Charles Lindbergh, May 31, 1927

Yesterday (Feb. 4), I noticed that it was Charles Lindbergh‘s birthday. I noticed it because of an editorial explaining why we don’t celebrate his birthday — because he was decidedly racist and sympathetic toward Nazism, not to mention a believer in eugenics.

My immediate reaction was two-fold. First, his birthday’s not important; he isn’t known for having a birthday (because anyone can do that). He’s famous for achieving the very first solo nonstop trans-Atlantic flight. If anything, there should be a holiday on May 20 or May 21 — the day he took flight and the day he landed, respectively.

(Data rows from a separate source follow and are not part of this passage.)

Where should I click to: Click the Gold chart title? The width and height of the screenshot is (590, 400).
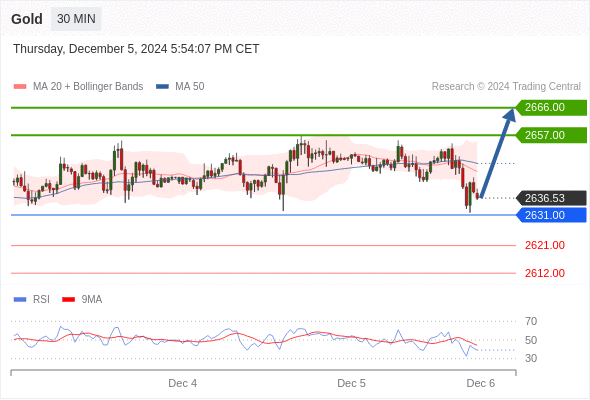[x=27, y=19]
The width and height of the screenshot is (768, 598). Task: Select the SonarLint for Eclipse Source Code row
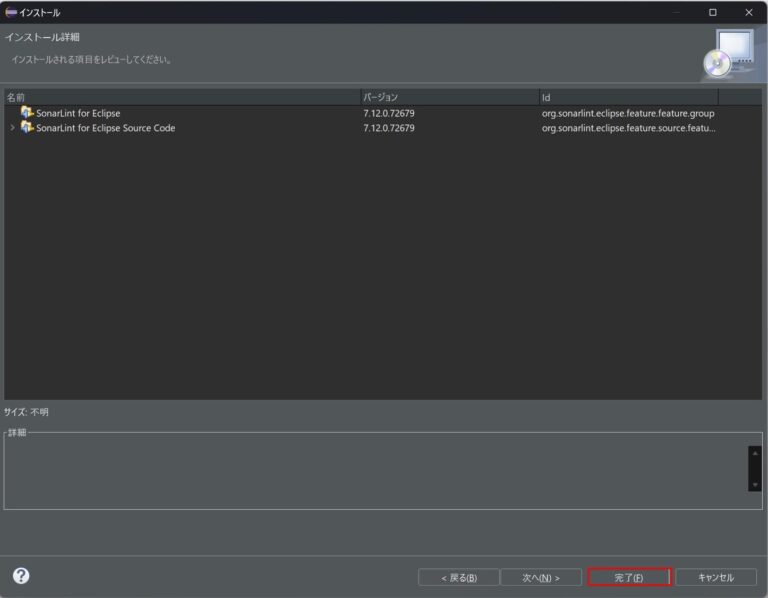pos(105,128)
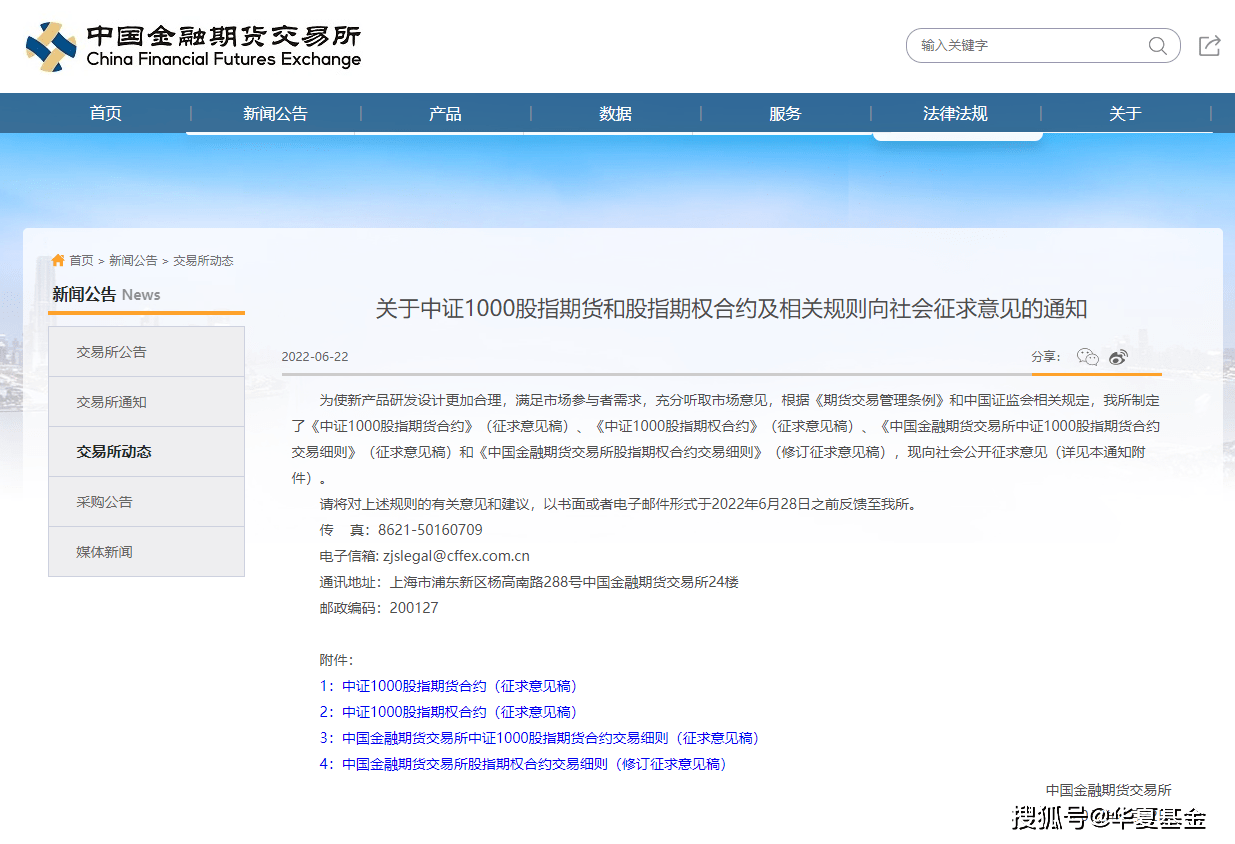1235x844 pixels.
Task: Open the 数据 navigation item
Action: tap(614, 112)
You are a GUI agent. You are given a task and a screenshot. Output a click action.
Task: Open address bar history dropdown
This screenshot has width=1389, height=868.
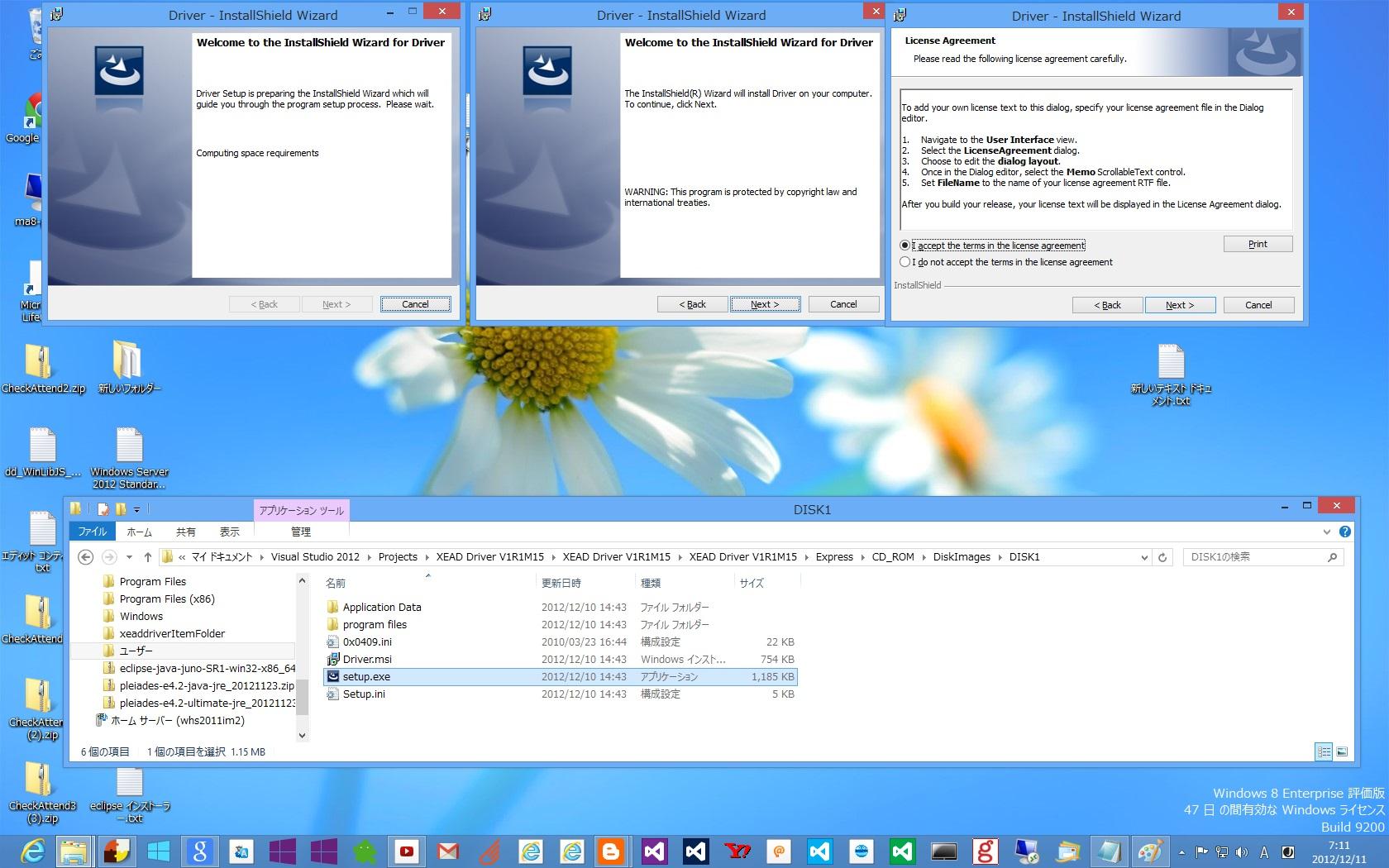pyautogui.click(x=1144, y=557)
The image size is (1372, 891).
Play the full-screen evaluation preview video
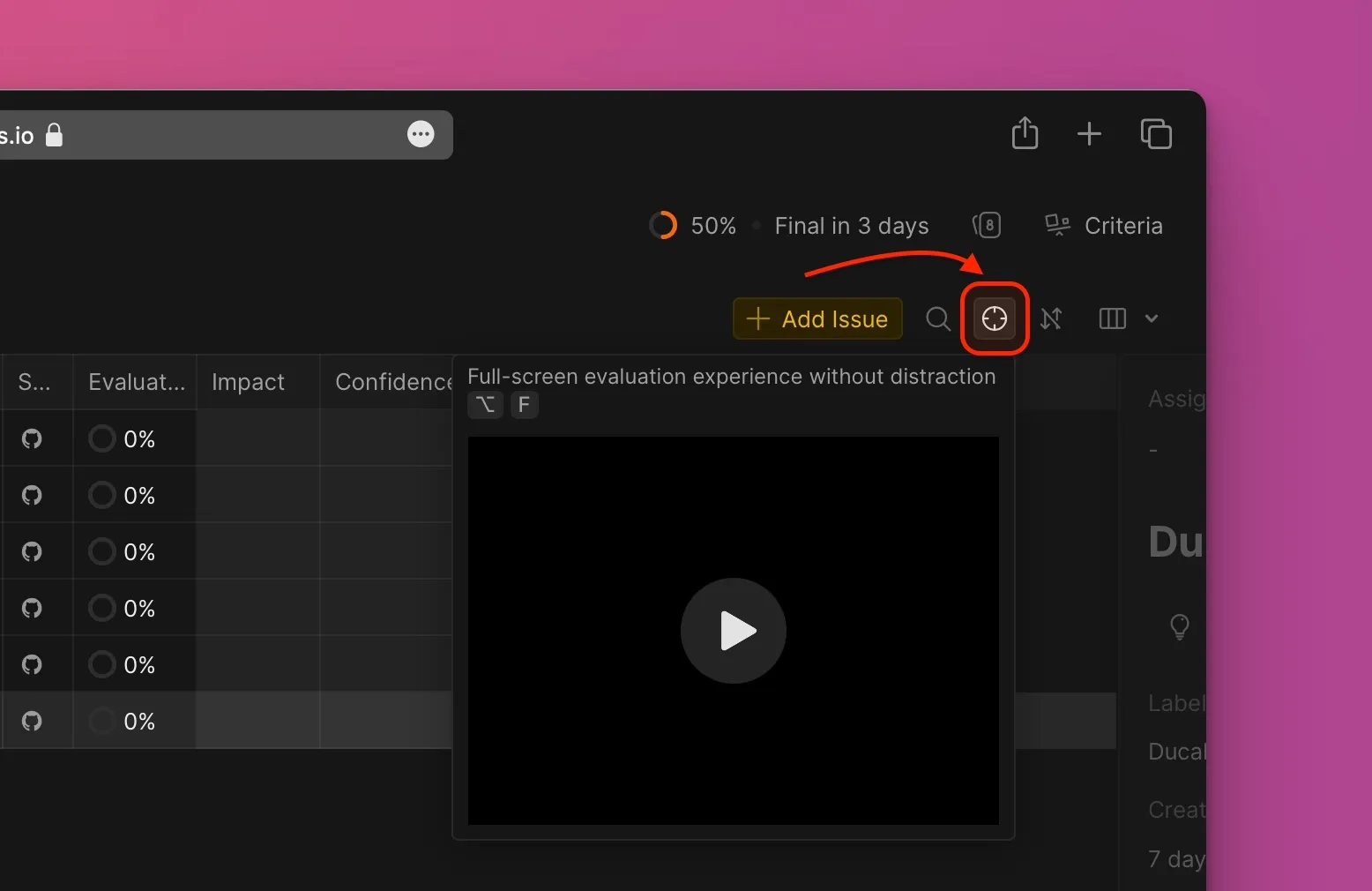tap(733, 631)
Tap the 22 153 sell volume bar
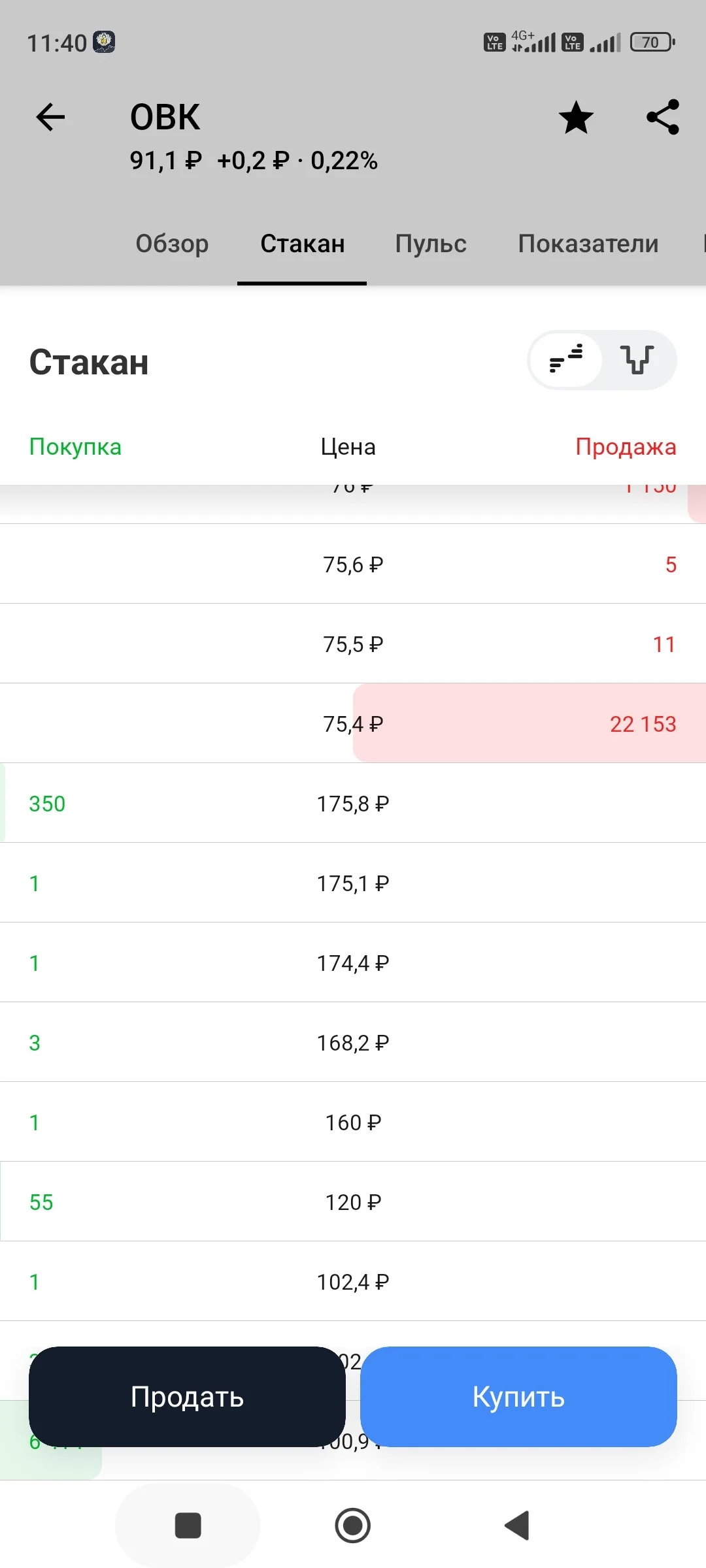The image size is (706, 1568). (x=530, y=723)
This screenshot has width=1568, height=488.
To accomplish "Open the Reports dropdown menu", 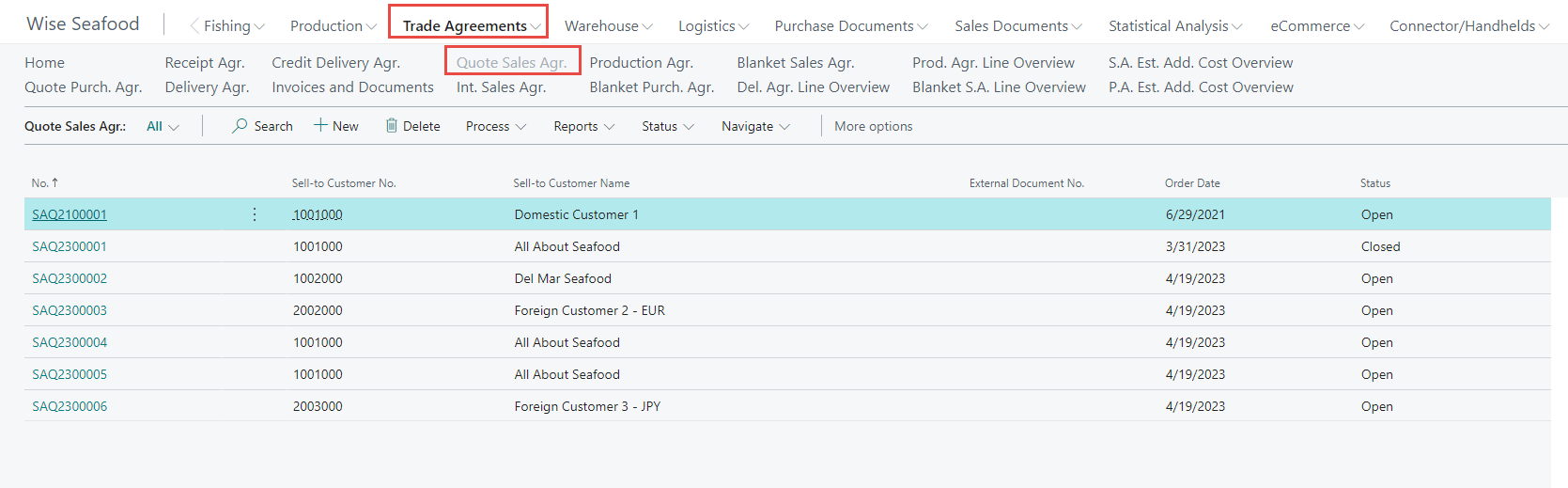I will click(583, 126).
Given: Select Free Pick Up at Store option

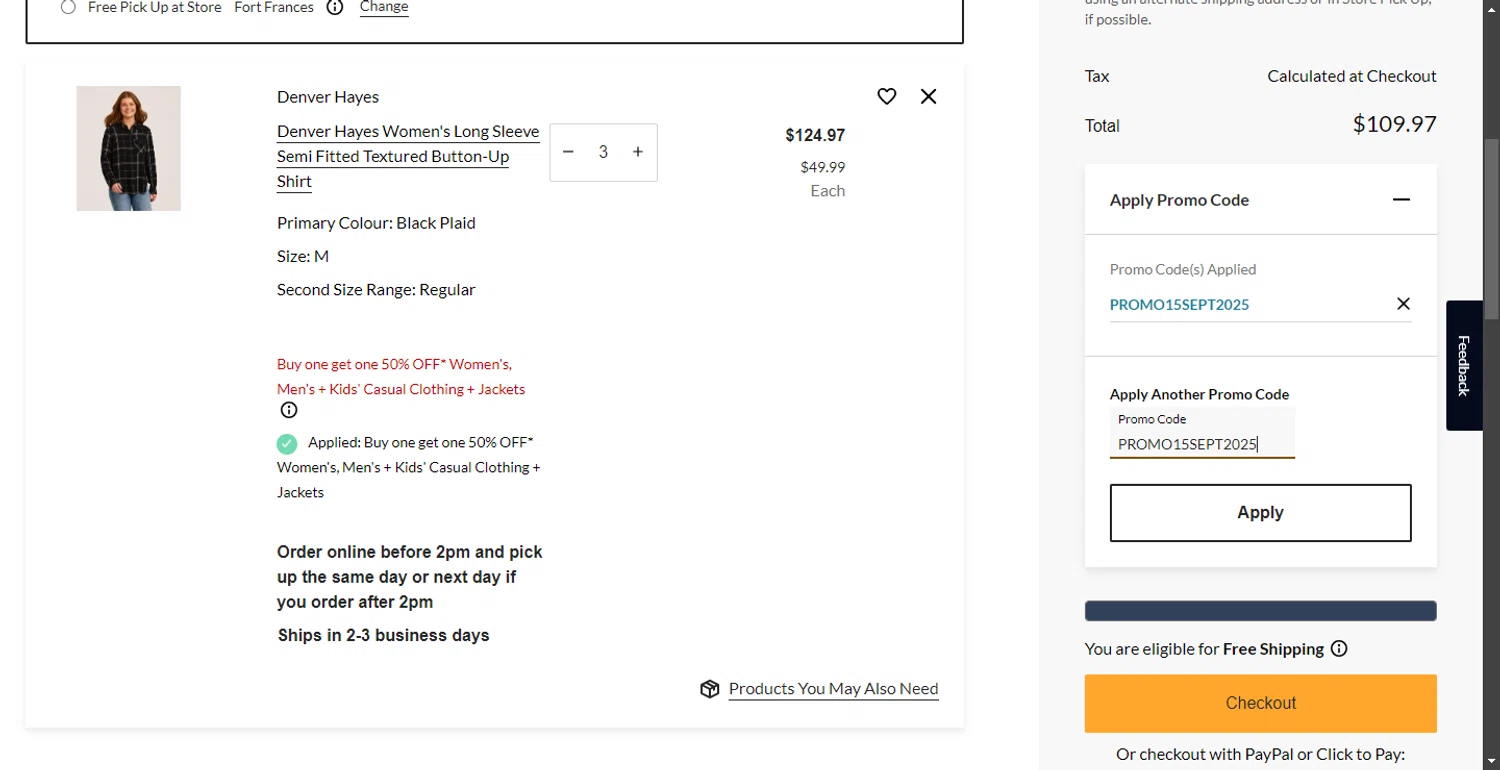Looking at the screenshot, I should point(68,7).
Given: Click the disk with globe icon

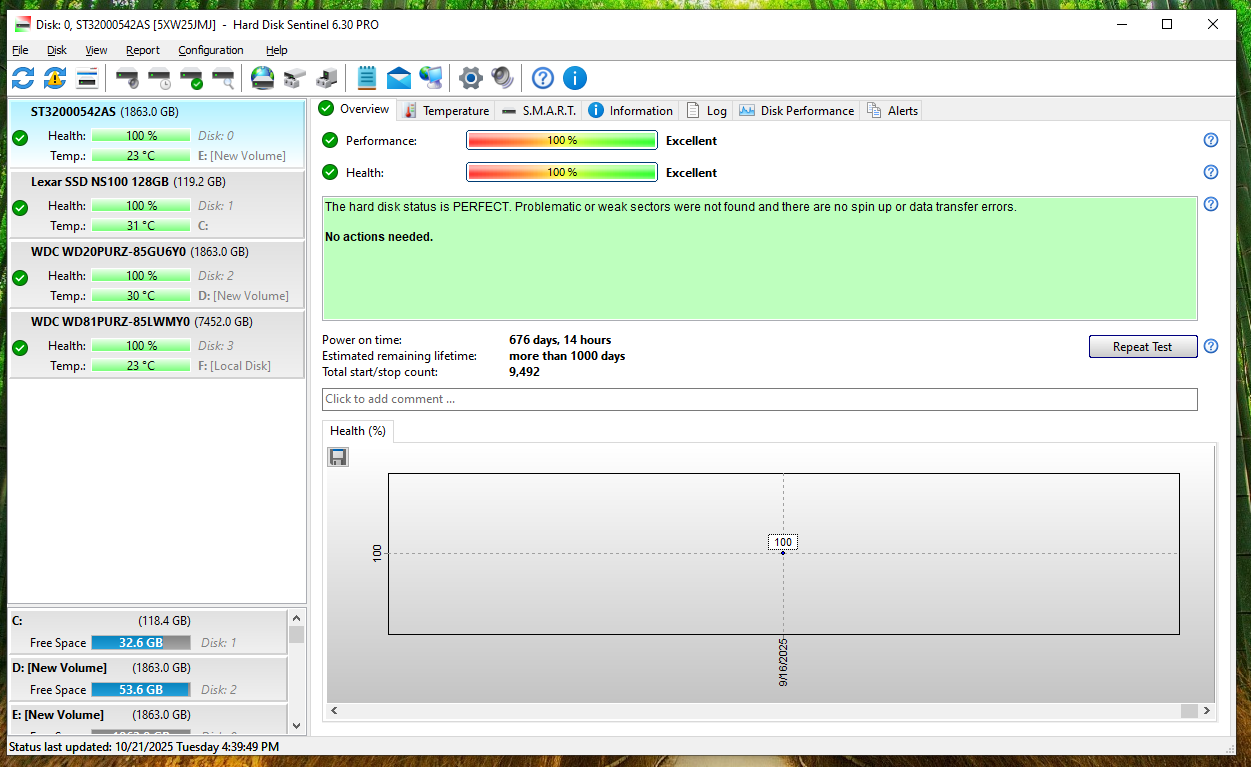Looking at the screenshot, I should pos(263,78).
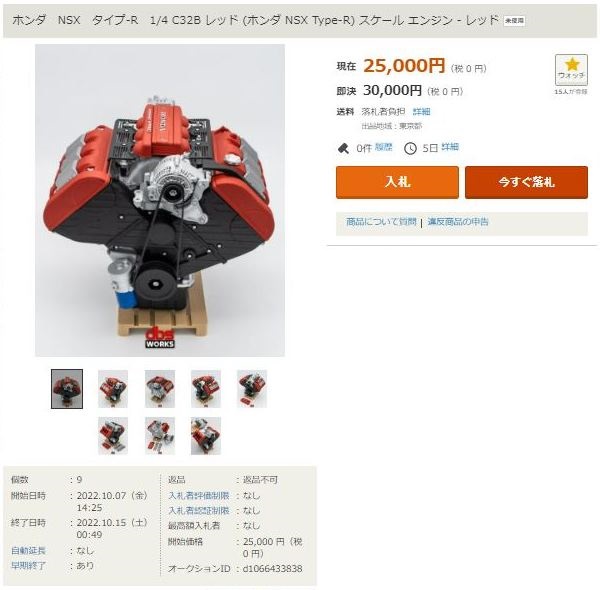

Secondly, I thought, as the title says above: why can’t we celebrate achievements without hero worship? Despite his views, which many found objectionable even in the 1920s, his aviation achievement was by all measurements amazing. He took a single-seat, single-engine, fabric-covered aircraft, its forward view blocked by an extra fuel tank, and flew it 33.5 hours alone across the Atlantic Ocean (from New York to Paris) navigating only by the stars and dead reckoning though he was often blinded by fog. To save on weight, he opted to do it without a radio, sextant, or parachute. This milestone in human history is certainly worth celebrating and remembering, and doing so does not require either ignoring or embracing his objectionable views on unrelated topics.

The same holds true for other human feats that we honor.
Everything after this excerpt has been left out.